It is really easy to buy weed in Chula Vista.

All you need is cash, a valid ID, and a copy of the San Diego Reader – an alternative weekly newspaper where unlicensed pot shops advertise discounts and customer loyalty programs.

There are currently nine unlicensed marijuana dispensaries in Chula Vista. All but one of them are in the southwestern part of the city, along Third Avenue and Broadway.

Chula Vista has been engaged in an endless game of whack-a-mole for years. As soon as the city shuts down one dispensary, another opens. Since 2014, the city has closed more than 35 unlicensed stores.

“We’ve had operators open up at locations where either the same or a different operator was previously shut down,” said Deputy City Attorney Megan McClurg. “We’ve also had operators open up, we’ve shut them down, and then the operator just relocates to another address, sometimes just down the street.”

Although illegal pot shops are nothing new to Chula Vista, McClurg has noticed an increase since the state legalized recreational marijuana in November 2016.

“There has definitely not been a decrease since November 2016,” she said. “In fact, we are seeing increasingly defiant, unlawful operators who are motivated to operate in violation of the law for as long as possible.”

Previously, operators would voluntarily shut down once the city notified them. But now the city sees more operators and landlords who appear to know the entire operation is illegal, she added.

Chula Vista currently has a ban on marijuana. The City Council approved a set of regulations in March and residents will vote on a cannabis tax in November. If the tax is approved, the city will issue permits as early as the first quarter of 2019.

But until then, every store selling marijuana in Chula Vista is operating illegally.

Despite being illegal, all of Chula Vista’s dispensaries are listed on Weedmaps, a website that lists the address and hours of cannabis storefronts. At least three dispensaries advertise on the San Diego Reader and two hire sign spinners to attract more customers.

All of them are busy.

More than a dozen customers walked into the Chula Vista Fire House on Main Street during a 10-minute span on Wednesday afternoon. One of the customers was dropped off by an Uber driver who waited outside while the customer bought drugs.

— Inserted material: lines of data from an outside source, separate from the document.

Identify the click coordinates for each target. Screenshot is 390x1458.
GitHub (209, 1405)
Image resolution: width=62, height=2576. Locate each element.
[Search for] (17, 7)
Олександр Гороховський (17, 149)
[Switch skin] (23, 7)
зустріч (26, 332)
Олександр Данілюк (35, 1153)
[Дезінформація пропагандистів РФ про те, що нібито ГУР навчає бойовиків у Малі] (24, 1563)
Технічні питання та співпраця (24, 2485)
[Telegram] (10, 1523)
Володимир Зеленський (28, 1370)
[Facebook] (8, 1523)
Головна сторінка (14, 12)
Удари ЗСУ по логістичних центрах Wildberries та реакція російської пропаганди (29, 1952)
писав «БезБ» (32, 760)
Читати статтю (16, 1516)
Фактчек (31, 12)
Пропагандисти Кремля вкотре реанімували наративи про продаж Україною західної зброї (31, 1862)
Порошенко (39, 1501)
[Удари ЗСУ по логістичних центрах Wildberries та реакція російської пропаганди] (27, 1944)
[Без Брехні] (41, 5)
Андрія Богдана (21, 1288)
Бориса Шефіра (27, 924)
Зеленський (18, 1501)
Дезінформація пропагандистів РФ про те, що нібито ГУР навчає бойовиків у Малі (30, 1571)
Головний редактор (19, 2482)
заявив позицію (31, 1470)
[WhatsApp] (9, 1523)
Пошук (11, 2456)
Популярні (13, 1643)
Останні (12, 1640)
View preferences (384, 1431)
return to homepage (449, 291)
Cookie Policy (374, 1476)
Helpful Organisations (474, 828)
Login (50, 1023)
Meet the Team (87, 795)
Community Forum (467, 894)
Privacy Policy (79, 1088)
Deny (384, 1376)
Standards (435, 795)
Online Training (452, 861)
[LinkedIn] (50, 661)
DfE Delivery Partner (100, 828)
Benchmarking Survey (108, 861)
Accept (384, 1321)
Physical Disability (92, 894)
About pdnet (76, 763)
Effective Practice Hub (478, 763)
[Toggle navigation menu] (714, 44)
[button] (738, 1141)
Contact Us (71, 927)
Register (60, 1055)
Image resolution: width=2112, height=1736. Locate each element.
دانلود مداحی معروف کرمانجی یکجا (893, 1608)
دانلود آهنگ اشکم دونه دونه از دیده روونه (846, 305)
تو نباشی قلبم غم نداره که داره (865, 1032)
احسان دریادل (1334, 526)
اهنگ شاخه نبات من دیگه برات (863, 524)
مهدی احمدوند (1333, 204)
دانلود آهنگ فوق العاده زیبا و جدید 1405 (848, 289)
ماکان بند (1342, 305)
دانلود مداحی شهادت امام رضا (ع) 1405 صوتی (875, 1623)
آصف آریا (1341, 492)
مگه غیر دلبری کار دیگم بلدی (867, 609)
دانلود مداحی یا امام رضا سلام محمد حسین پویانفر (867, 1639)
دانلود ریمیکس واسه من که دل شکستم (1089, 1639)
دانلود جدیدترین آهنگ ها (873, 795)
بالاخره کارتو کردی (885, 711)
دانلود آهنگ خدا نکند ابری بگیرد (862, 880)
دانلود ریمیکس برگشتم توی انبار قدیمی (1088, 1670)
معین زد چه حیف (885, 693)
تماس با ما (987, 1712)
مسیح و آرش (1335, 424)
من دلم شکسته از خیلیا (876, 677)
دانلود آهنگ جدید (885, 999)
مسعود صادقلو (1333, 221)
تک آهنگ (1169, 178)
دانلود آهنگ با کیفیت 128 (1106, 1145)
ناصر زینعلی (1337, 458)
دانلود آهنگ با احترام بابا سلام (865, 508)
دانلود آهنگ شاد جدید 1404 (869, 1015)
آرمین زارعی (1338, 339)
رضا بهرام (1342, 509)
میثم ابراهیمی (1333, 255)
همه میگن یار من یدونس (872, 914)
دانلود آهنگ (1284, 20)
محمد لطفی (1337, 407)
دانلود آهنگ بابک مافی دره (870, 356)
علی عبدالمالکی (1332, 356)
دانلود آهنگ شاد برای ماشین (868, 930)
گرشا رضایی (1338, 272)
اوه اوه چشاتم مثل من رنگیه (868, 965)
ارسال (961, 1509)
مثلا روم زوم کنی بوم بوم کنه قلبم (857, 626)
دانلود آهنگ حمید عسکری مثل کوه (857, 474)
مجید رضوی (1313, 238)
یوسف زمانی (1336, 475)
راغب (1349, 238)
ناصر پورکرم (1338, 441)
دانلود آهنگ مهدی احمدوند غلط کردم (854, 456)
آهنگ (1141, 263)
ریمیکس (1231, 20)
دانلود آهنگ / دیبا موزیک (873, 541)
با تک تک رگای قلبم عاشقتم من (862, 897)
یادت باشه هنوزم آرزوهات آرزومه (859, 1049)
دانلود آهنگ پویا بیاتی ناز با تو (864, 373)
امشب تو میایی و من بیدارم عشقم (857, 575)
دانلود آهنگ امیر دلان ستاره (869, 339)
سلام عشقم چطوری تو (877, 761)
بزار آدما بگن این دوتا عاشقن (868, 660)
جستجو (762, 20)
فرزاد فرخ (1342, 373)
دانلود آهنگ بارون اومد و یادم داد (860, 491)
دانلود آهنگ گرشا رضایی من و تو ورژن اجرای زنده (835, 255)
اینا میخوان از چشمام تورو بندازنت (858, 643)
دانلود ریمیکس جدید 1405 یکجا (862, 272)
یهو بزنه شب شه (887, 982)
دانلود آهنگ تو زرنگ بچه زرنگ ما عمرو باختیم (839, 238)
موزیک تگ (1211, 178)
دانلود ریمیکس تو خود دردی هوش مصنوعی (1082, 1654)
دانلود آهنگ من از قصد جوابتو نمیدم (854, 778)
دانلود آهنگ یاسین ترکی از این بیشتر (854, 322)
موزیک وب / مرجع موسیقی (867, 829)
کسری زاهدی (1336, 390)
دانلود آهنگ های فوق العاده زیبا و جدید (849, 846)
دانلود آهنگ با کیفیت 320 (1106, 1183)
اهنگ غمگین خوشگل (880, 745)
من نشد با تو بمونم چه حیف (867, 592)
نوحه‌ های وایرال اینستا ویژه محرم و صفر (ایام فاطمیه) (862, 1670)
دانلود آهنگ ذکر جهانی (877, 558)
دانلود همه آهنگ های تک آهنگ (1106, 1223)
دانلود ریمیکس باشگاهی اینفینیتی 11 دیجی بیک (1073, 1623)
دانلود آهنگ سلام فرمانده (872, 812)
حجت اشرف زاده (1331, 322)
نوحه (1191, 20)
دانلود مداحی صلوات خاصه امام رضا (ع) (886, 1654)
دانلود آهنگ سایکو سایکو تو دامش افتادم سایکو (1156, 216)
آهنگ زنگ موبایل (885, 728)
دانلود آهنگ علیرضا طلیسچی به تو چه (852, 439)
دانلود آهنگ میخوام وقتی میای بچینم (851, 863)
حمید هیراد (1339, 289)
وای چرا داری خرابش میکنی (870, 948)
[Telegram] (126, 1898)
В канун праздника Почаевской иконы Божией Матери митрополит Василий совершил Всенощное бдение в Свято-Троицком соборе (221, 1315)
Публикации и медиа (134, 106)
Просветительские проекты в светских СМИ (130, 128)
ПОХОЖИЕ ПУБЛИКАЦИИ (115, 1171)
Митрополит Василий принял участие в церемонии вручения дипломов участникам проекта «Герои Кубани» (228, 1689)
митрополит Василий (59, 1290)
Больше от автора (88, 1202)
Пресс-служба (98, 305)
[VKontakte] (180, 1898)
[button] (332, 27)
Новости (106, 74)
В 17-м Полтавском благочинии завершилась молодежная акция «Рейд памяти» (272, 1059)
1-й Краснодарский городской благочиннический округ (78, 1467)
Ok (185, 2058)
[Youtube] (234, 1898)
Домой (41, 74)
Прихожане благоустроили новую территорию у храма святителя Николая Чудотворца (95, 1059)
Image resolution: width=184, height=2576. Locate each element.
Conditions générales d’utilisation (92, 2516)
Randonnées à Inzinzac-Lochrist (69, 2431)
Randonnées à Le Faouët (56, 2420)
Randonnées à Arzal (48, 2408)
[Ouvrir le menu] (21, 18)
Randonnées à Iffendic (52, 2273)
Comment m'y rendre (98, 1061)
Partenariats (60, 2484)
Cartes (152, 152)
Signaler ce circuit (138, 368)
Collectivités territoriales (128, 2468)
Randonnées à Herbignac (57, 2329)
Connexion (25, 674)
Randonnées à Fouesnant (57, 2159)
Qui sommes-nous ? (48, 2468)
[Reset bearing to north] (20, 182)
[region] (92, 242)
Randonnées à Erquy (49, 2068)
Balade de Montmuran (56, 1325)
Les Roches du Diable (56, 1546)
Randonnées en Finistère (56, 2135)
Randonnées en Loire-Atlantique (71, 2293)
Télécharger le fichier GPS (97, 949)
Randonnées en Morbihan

Employees at the store – and every other dispensary visited by the San Diego Union-Tribune – declined to comment.

“No one is going to want to talk to you,” said an employee at the Chula Vista Collective, one of two Third Avenue dispensaries that hire sign spinners.

Chula Vista’s dispensaries are all fairly similar.

The usual layout is a small room with a glass counter where a security guard checks your ID. First-time customers usually get a 10 percent discount.

Once given the go-ahead, customers walk into a larger showroom, usually with wooden floors, white walls, glass display cases, and hip-hop playing in the background.

Inside the display cases are pre-rolled joints, edibles, grams of various types of marijuana buds, pipes, and bongs. Some stores have coolers filled with cannabis-infused drinks and ice cream.

Behind the display cases are the bud-tenders, usually two or three young women who help customers find the right kind of product. Some of the stores have a sign telling customers not to harass their employees.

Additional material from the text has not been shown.